__STATED EXERCISE__. List every line of the material below that contains the string "coordinates".

(Rows showing where targets appear)
— START —

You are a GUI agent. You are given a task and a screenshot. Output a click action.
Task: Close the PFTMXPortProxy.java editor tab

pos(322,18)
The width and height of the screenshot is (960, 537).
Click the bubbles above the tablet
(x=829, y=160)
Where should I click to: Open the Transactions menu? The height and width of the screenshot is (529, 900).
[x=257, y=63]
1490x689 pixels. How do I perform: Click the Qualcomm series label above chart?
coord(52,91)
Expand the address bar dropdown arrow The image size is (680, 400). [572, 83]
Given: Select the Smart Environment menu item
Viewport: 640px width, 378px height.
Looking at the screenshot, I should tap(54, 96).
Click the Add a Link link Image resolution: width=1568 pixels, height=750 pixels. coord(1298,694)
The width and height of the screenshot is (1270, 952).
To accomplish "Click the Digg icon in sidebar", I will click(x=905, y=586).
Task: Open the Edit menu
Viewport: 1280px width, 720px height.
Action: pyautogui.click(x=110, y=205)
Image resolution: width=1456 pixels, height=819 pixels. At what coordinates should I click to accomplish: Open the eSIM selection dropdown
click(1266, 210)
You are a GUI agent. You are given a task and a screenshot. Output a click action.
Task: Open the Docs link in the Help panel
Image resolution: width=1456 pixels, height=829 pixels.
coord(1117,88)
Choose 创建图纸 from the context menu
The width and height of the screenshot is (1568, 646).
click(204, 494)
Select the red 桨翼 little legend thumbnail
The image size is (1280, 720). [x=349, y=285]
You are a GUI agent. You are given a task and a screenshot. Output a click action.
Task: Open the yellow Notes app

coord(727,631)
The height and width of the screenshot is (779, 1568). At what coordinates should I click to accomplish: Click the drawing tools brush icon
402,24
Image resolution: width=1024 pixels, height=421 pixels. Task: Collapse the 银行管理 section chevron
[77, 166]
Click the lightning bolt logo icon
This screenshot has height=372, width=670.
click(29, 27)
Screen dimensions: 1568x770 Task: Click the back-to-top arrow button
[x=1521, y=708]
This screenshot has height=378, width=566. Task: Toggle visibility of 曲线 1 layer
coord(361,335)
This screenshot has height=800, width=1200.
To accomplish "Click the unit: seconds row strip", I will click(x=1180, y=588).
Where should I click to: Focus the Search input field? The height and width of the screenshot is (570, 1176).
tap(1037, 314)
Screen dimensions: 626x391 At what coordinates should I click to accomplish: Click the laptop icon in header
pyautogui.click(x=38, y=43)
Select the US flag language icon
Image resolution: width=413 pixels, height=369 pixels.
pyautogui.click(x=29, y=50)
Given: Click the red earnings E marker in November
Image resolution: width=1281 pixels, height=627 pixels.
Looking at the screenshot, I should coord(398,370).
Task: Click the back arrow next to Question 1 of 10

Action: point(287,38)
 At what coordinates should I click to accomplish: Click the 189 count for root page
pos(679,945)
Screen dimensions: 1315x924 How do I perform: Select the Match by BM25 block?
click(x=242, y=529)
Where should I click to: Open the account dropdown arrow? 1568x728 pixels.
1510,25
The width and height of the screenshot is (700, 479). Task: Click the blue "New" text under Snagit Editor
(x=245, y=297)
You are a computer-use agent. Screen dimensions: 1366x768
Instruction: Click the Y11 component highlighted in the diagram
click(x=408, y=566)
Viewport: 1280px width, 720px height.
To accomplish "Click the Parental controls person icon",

— END —

__SOLUTION BELOW__.
Image resolution: width=1456 pixels, height=819 pixels. At what coordinates should I click to accomplish: Open the eSIM selection dropdown
The height and width of the screenshot is (779, 1568). At what coordinates should I click to accomplish: Click the drawing tools brush icon
Screen dimensions: 626x391 At what coordinates should I click to accomplish: Click the laptop icon in header
 At what coordinates should I click to accomplish: Click the 189 count for root page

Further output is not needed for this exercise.